A continuación, recuerda con ternura en su tono de voz pausado que, de los siete hermanos que son en total los Montelongo, Jaime, a quien de pequeño le decían ‘Pinolillo’ porque nació sietemesino, era por el que su madre miraba más.

“Cuando mi madre ya estaba por morir, ella nos los encargó mucho. Nos pidió que lo protegiéramos, que viéramos por él. Y así lo hicimos”.

Por ello, cuando ya a sus 61 años Jaime quiso regresar al pozo de carbón a pesar de que ya estaba pensionado y había pasado toda una vida escarbando las profundidades de la tierra, ella trató de convencerlo para que ya mejor buscara otro empleo.

“Le decía: ‘Mira, hermano, pues ya te pensionaste y nunca te pasó nada en la mina. Ahora mejor ponte a trabajar de otra cosa, algo más tranquilo; de velador, por ejemplo”.

Pero Jaime no quería ni oír hablar de eso. “Se enojaba mucho —recuerda ahora con una sonrisa cansada doña Magda, que se ajusta los lentes que se le caen sobre la nariz por el sudor—. Decía que él qué iba a hacer de velador si era minero”.

Además, el hombre pensaba que en cualquier trabajo existía riesgo. Incluso de velador, pues se han dado casos en los que también han sido víctimas de la violencia que azota a México.

“Nos dijo que aún se sentía fuerte y que iba a seguir trabajando hasta el día que, de plano, ya no pudiera hacerlo. Y que iba a seguir trabajando en el pozo, pues era lo que sabía hacer y lo que más le gustaba”.

Jaime Montelongo
Jaime Montelongo

Tras pensionarse, dice María Magdalena, Jaime estuvo parado unos meses en los que lo pasó mal por el aburrimiento de la jubilación. Pero recientemente había vuelto al pozo, al trabajo en el que pasó por todas las fases: primero separando la piedra del carbón, luego ayudando a apuntalar la mina con polines de madera —los mismos que ahora están obstruyendo el rescate tras la explosión de agua— y, por último, como “carbonero” picando la tierra.
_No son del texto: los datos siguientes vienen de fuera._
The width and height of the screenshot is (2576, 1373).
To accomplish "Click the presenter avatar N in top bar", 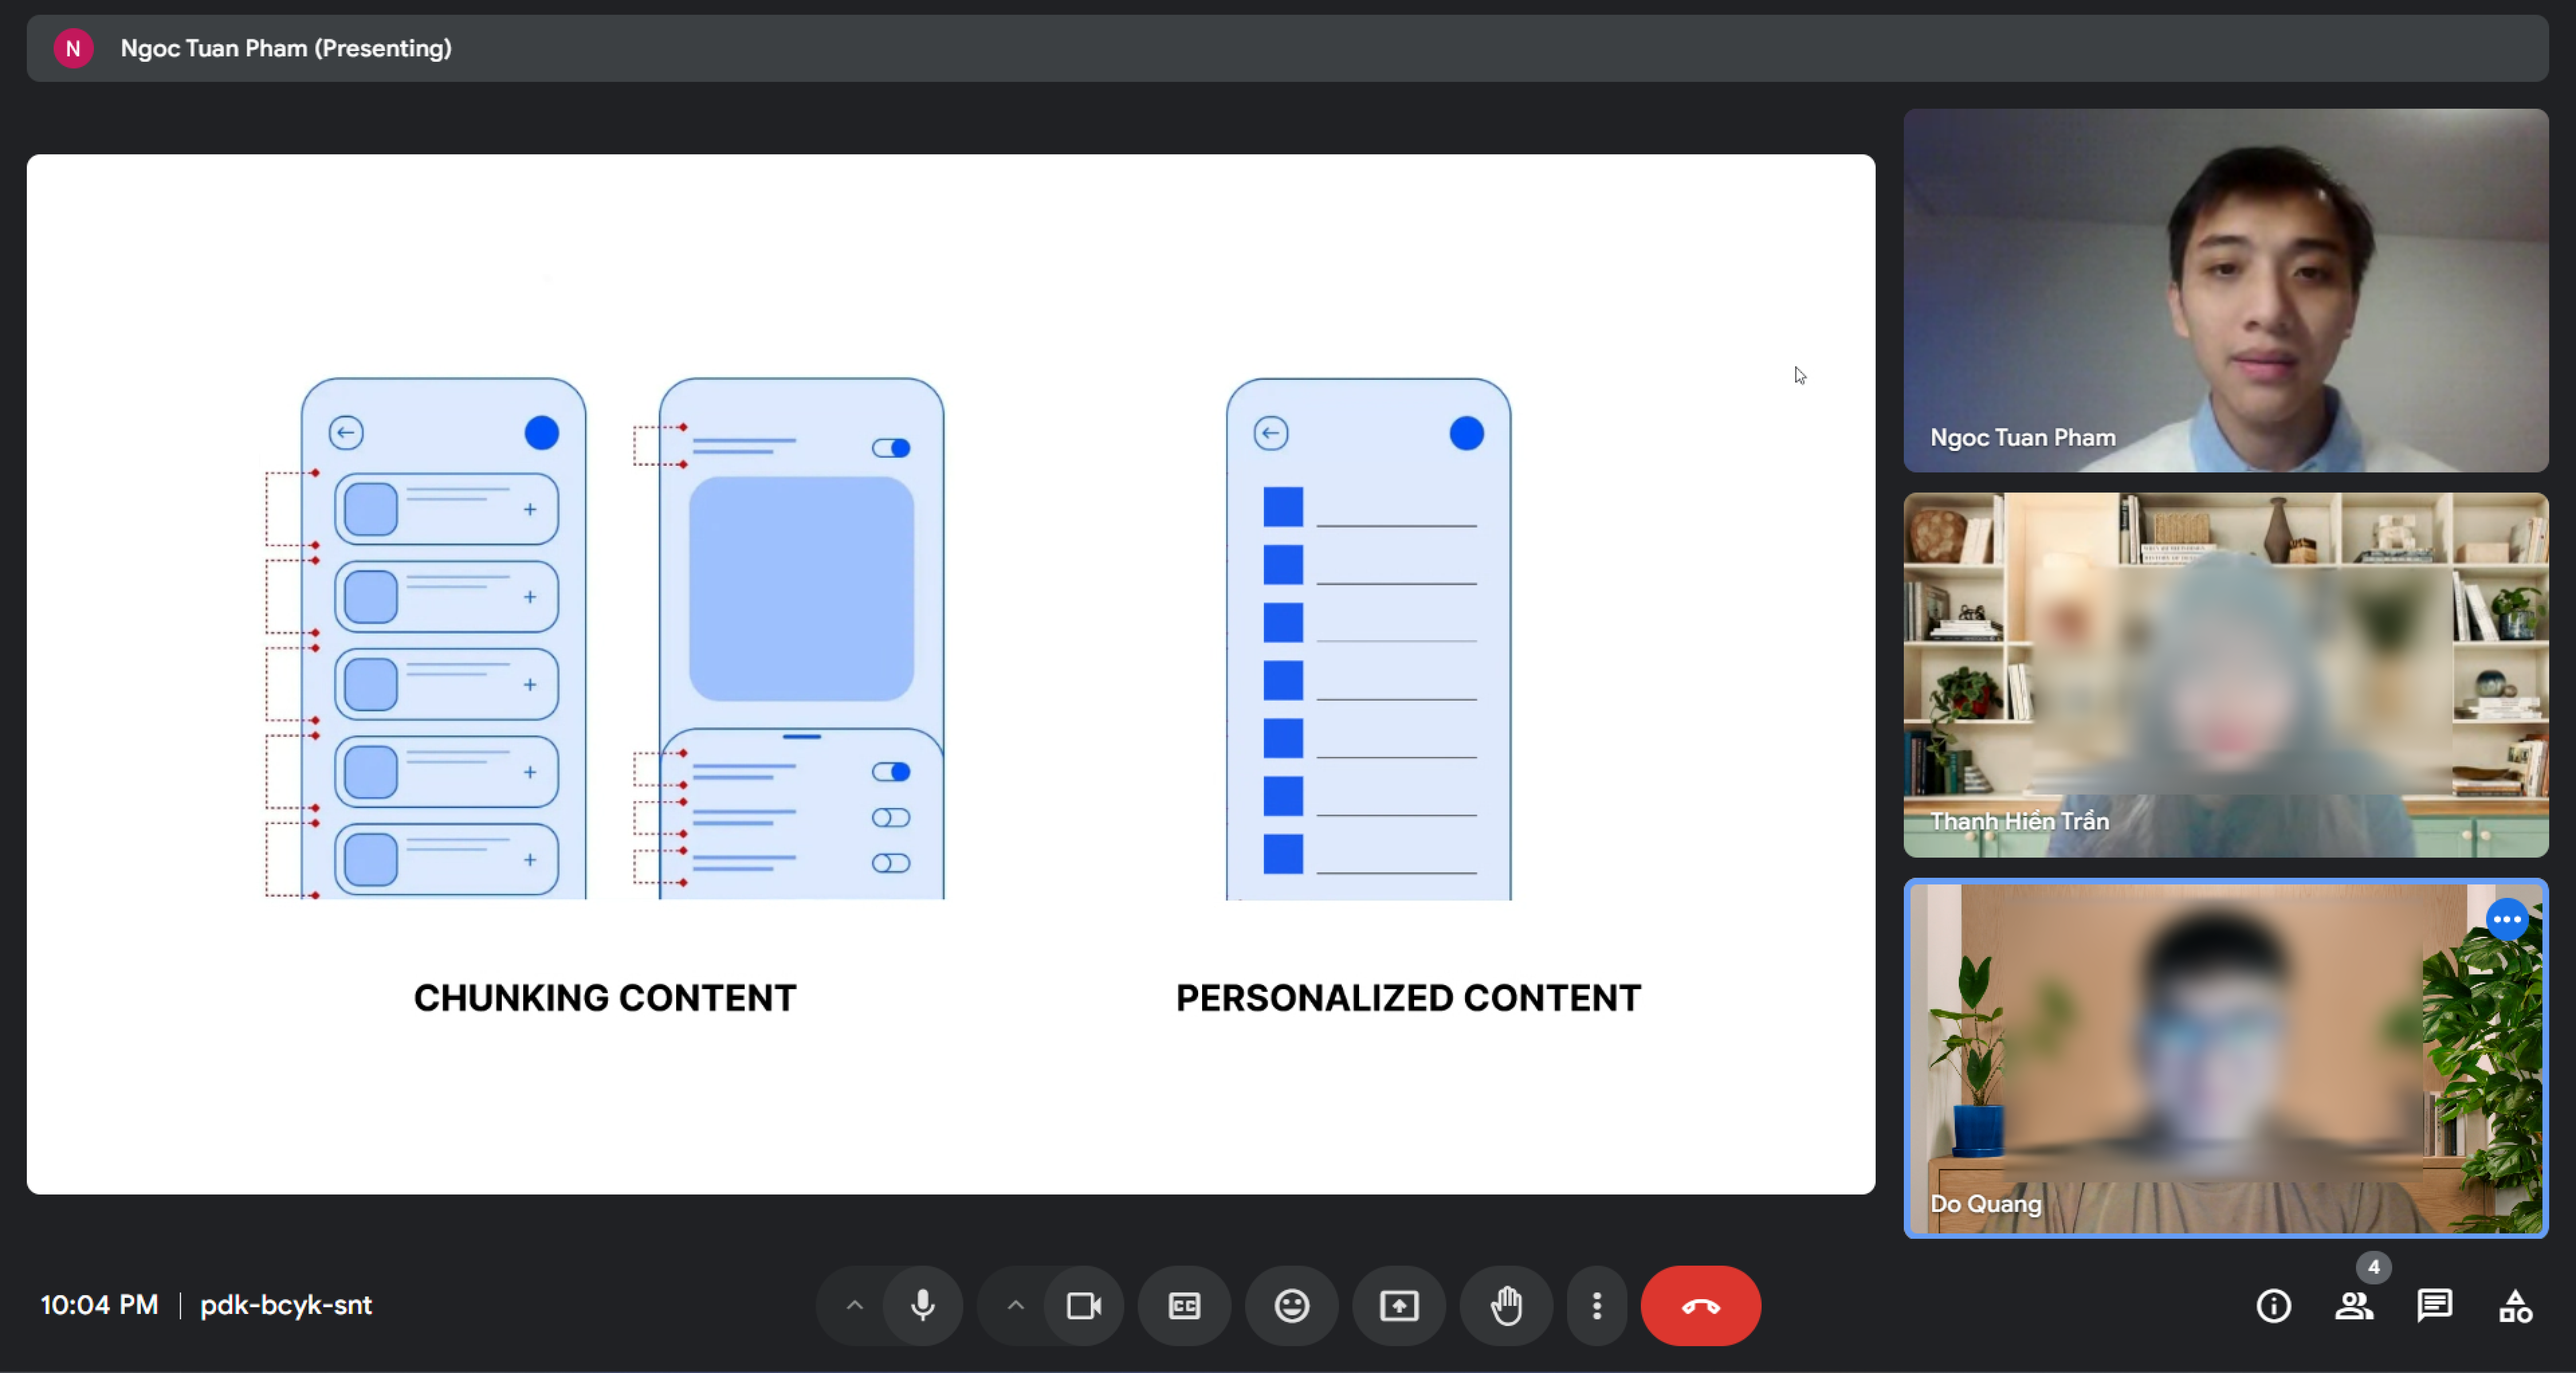I will point(73,48).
La mina es un trabajo muy difícil. Él me decía que sabía cuándo bajaba, pero nunca cuándo iba a volver a subir. Era muy consciente de que puede haber un derrumbe, una explosión, o que simplemente te puede caer una roca en la cabeza. Desde que bajaba, sabía que su vida estaba en peligro. Y máxime en esos pozos de carbón, que no tienen las mismas medidas de seguridad de las minas. Por eso, siempre que se iba, le echaba su bendición”.

Aun así, a pesar de que tanto Jaime como su familia son plenamente conscientes de los riesgos de esta profesión —hasta 2017 iban más de 300 accidentes mineros en la región, con más de 3 mil mineros muertos, según la organización civil Familia Pasta de Conchos—, María Magdalena no puede evitar acordarse en estas horas del encargo de su difunta madre para que cuidara del ‘Pinolillo’ en su ausencia.
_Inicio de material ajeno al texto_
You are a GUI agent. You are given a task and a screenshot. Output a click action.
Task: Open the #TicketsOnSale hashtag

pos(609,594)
“Una no puede evitar pensar para sus adentros: ‘¡¿Qué podías hacer tú ya ahí abajo, hermano?!’ —exclama la mujer restregándose del rostro las lágrimas—. A lo mejor él pensó que el agua no estaba tan arriba, que podía correr y avisar a sus compañeros para salvarlos y evitar una desgracia. Pero ahora mira en la situación en la que estamos”, dice con la mirada agotada, puesta en las veladoras que titilan junto a una figurita de la Virgen de Guadalupe y la imagen de San Judas Tadeo.

Por eso, exhala triste, si Jaime volviera a salir de las profundidades de la tierra caminando junto a sus nueve compañeros, la mujer dice que lo primero que haría sería abrazar a su hermano, para luego reclamarle: “¿Por qué tuviste que regresar a ese pozo?”.